===== Supplied records

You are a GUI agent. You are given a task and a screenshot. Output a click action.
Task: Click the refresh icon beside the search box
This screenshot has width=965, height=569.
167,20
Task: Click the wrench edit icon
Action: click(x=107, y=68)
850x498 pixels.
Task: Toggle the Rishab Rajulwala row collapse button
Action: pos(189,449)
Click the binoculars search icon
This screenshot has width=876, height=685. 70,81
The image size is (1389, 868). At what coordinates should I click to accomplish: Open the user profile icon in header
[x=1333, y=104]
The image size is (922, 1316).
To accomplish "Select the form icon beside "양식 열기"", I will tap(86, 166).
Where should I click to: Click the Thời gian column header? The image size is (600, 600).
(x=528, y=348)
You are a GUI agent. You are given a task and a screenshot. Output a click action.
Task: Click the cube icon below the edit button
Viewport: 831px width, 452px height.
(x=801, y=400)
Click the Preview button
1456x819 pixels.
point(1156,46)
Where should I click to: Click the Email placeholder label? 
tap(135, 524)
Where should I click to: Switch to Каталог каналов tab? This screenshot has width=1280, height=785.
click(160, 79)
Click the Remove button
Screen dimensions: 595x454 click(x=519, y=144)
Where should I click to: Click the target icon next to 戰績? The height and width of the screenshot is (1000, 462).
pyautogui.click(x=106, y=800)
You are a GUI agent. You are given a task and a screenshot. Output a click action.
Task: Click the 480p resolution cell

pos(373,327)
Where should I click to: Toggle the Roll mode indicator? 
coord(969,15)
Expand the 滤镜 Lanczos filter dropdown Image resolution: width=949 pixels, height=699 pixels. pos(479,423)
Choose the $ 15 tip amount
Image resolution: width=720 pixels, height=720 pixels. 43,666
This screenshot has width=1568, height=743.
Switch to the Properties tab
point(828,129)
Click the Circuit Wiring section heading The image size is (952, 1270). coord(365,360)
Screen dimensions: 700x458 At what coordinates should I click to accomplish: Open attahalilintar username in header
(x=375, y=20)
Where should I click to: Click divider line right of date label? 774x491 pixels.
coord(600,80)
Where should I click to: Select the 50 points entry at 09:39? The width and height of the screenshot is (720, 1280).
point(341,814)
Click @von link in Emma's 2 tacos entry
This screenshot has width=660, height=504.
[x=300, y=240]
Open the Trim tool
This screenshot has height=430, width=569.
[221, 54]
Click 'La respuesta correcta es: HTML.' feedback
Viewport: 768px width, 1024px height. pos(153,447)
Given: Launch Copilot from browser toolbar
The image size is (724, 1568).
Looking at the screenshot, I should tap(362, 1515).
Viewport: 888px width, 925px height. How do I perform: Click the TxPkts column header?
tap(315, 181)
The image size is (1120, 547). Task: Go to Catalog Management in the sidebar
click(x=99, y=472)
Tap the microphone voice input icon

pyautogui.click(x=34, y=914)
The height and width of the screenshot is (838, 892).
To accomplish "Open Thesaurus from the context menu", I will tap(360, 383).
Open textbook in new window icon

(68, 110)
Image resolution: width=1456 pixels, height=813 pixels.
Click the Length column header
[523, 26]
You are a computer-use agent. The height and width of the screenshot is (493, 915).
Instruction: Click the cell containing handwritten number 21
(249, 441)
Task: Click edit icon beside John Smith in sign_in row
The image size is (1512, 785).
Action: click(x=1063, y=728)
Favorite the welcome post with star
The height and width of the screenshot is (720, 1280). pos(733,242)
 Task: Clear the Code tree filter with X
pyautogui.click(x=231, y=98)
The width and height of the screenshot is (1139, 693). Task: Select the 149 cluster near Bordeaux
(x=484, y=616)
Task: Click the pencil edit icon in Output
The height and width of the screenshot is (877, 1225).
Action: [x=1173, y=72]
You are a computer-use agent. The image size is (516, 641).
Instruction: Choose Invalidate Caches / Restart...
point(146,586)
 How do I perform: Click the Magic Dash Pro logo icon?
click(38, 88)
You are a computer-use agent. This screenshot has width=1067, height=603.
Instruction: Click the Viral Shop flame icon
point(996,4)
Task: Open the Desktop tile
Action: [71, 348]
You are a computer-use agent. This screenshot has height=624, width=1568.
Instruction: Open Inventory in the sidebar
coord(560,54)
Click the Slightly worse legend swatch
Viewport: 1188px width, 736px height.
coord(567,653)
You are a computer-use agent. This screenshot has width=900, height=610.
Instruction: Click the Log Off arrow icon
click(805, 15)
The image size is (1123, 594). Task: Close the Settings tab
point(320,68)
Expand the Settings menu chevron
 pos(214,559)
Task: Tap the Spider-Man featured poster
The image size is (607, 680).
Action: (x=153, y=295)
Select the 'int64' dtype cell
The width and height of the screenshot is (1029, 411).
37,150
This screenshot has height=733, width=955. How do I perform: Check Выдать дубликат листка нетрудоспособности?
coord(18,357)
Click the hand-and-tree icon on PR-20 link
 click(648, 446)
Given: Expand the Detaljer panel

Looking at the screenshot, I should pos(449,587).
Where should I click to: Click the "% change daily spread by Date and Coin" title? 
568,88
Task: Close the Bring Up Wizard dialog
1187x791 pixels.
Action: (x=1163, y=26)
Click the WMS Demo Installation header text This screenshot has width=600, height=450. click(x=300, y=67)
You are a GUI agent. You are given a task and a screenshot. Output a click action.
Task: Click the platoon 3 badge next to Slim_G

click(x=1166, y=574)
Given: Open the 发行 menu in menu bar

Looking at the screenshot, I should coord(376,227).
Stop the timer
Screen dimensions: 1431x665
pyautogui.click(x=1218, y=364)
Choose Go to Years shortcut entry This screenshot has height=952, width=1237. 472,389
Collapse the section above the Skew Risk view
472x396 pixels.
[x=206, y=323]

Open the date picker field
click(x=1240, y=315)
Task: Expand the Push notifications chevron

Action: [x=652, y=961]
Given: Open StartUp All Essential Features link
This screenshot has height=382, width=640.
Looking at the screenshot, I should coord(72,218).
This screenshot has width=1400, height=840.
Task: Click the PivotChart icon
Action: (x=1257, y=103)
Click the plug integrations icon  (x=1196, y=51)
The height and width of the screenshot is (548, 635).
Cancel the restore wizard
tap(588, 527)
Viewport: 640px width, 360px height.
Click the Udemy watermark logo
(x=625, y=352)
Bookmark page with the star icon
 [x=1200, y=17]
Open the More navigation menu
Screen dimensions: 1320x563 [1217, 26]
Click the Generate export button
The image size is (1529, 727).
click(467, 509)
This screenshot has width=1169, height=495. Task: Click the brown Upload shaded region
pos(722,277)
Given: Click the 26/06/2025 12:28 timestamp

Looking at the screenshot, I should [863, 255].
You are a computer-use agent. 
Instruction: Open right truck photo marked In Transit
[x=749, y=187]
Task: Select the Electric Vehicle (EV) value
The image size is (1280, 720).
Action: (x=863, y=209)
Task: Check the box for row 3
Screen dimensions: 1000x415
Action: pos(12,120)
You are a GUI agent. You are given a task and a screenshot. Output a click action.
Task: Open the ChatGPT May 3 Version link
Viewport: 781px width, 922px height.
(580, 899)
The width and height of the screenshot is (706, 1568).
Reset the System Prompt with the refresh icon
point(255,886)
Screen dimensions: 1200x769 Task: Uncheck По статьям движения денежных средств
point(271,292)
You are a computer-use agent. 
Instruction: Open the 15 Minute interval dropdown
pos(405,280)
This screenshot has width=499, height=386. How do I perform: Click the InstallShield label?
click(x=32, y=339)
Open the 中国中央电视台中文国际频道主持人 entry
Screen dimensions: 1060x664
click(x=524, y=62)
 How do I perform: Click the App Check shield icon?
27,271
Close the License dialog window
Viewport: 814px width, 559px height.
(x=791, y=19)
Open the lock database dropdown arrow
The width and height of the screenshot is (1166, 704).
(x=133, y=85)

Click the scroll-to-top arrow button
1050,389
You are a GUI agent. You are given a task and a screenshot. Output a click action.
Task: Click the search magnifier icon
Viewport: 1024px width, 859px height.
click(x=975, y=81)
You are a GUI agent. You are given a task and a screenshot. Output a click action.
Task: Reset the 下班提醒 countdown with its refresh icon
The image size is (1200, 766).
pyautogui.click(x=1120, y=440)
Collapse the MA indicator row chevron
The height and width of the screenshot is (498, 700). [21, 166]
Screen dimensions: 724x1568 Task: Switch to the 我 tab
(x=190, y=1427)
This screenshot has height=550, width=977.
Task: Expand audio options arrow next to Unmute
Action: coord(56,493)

==========

Determine how many lines above contain "dialog" as a word or string. Give the number alone.

2